De plus, planter de la mangrove améliore très directement la vie des populations locales, d’une part parce qu’elle protège les côtes de l’érosion (donc les sols cultivables situés juste derrière), d’autre part parce que ce sont des zones à la très riche biodiversité qui permettent aux poissons de mieux se reproduire, donc d’augmenter la ressource halieutique des populations. Mais tout cela nécessite de l’argent : pour compenser 100 % de nos émissions, nous allons donc plus que tripler, dès cette année, les montants que nous versons aux ONG qui s’occupent de ces programmes de plantation. C’est un effort financier important.

La nouveauté, c’est aussi que vous assumiez de communiquer vraiment sur le sujet.

C’est vrai, nous avons longtemps été plutôt frileux sur la communication relative à nos engagements en matière de tourisme durable en général. D’abord parce que nous pensions que ce n’était pas vraiment une attente de la part de nos clients – ou pour beaucoup d’entre eux une simple évidence que nos pratiques devaient être exemplaires. Ensuite parce que les pratiques, parfois bien réelles, de « greenwashing », ont fini par jeter un certain discrédit sur tout discours de marque autour de ces sujets. Enfin parce qu’il est compliqué de communiquer sur ces sujets, d’éviter aussi bien de se contenter d’exemples de pratiques sympathiques mais finalement anecdotiques, que de culpabiliser ou de choquer en évoquant les problèmes majeurs. Nous avons donc un peu trop opté pour ce qu’on appelle le « greenhushing » (littéralement le « chuchotement vert, » c’est-à-dire le fait d’en parler le plus discrètement possible), ce qui est finalement une autre forme de conformisme, d’adaptation au discours – ou non-discours – attendu. Mais il faut dépasser ça. C’est pourquoi nous avons produit une petite vidéo sur notre compensation à 100 % du CO2 émis, qui ne craint pas de poser d’abord le problème du réchauffement, et la part que le tourisme y prend, en des termes et des images forts, avant de proclamer notre engagement et d’expliquer nos actions. Nous espérons que, comme l’a relevé l’une des ONG partenaires, cette vidéo puisse être « inspirante », c’est-à-dire donner envie à chacun de se demander ce qu’il peut faire, avec ce qu’il a, là où il se trouve, pour reprendre la phrase de Roosevelt.

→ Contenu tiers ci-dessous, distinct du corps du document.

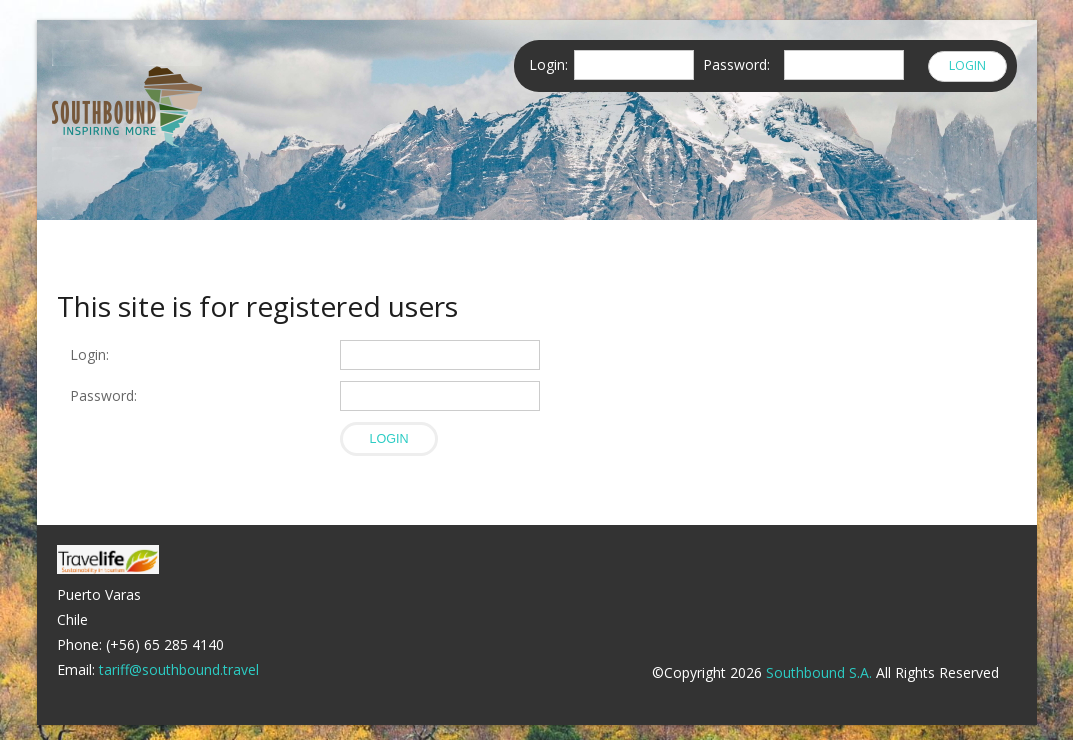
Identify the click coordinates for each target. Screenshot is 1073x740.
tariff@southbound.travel (179, 669)
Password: (107, 395)
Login (967, 65)
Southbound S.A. (819, 672)
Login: (89, 354)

Un film qui se termine par la mention d’Agir pour un Tourisme Responsable

Oui car nous sommes fiers d’être labellisés ATR depuis sept ans. Et sans doute l’année prochaine serons-nous conformes à la norme internationale ISO 20611 « Tourisme d’aventure – Bonnes pratiques pour le développement durable – Exigences et recommandations », qui est dans la dernière ligne droite de son élaboration. Pour l’anecdote, en tant que Président de la Commission de Normalisation Afnor « Tourisme d’Aventure » (au nom d’ATR), et donc représentant de la France au sein de la commission internationale, j’ai notamment fait retirer du projet de norme ISO un article qui interdisait les instruments de musique dans les espaces naturels (un peu excessif, non ?)… mais y ai fait inclure la recommandation de « réduire et/ou compenser toutes les émissions de gaz à effet de serre causées par la consommation énergétique ».